設問 A:
後に続くデータのすべての行を、指示の行も含めて書き直してください。その際、解答である座標の数値だけを0.75倍し、四捨五入（0.5は切り上げ）で整数にしてください。指示の行の数値と形式の見本はそのまま残してください。

提示文:

..............................

説明

ナノカーボンエミッタ及びその製造方法並びにそれを用いた面発光素子

【課題】電子放出能及びその均一性、安定性に優れたナノカーボンエミッタと、簡便で制御性が高いプロセスで作製可能なナノカーボンエミッタの作製方法と、このナノカーボンエミッタを適用し、高輝度、高均一、高信頼性を有する面発光素子とを提供する。
【解決手段】基体2と、基体2上に設けた導電層3と、ダイヤモンド微粒子5に直接又は金属若しくは金属化合物を介してナノ炭素材料6を形成してなるナノ炭素材料複合体4と、を含み、ナノ炭素材料複合体4を、10μm以上100μm以下の厚みで、導電層3を介して基体2上に設ける。

【発明の詳細な説明】
【技術分野】
【0001】
本発明は、ナノカーボンエミッタとその製造方法、並びにこのナノカーボンエミッタを用いた面発光素子に関する。
【背景技術】
【0002】
従来、電子ディスプレイデバイスとして陰極線管が広く用いられている。陰極線管は、電子銃のカソードから熱電子を放出させるためにエネルギー消費量が大きく、また、構造的に大きな容積を必要とするなどの課題があった。このため、熱電子ではなく冷電子を利用できるようにして、全体としてエネルギー消費量を低減させ、しかも、デバイス自体を小形化した平面型のディスプレイが求められており、更に近年では、そのような平面型ディスプレイに高速応答性と高解像度とを実現することも強く求められている。

..............................

設問 B:
提示文によれば、ナノ炭素材料複合体はどの範囲の厚みで基体上に設けられますか。

..............................

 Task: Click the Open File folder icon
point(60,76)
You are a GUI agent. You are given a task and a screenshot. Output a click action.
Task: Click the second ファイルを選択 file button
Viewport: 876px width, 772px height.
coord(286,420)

..............................

解答結果 A:
 Task: Click the Open File folder icon
point(45,57)
You are a GUI agent. You are given a task and a screenshot. Output a click action.
Task: Click the second ファイルを選択 file button
Viewport: 876px width, 772px height.
coord(215,315)

解答結果 B:
10μm以上100μm以下の厚みです。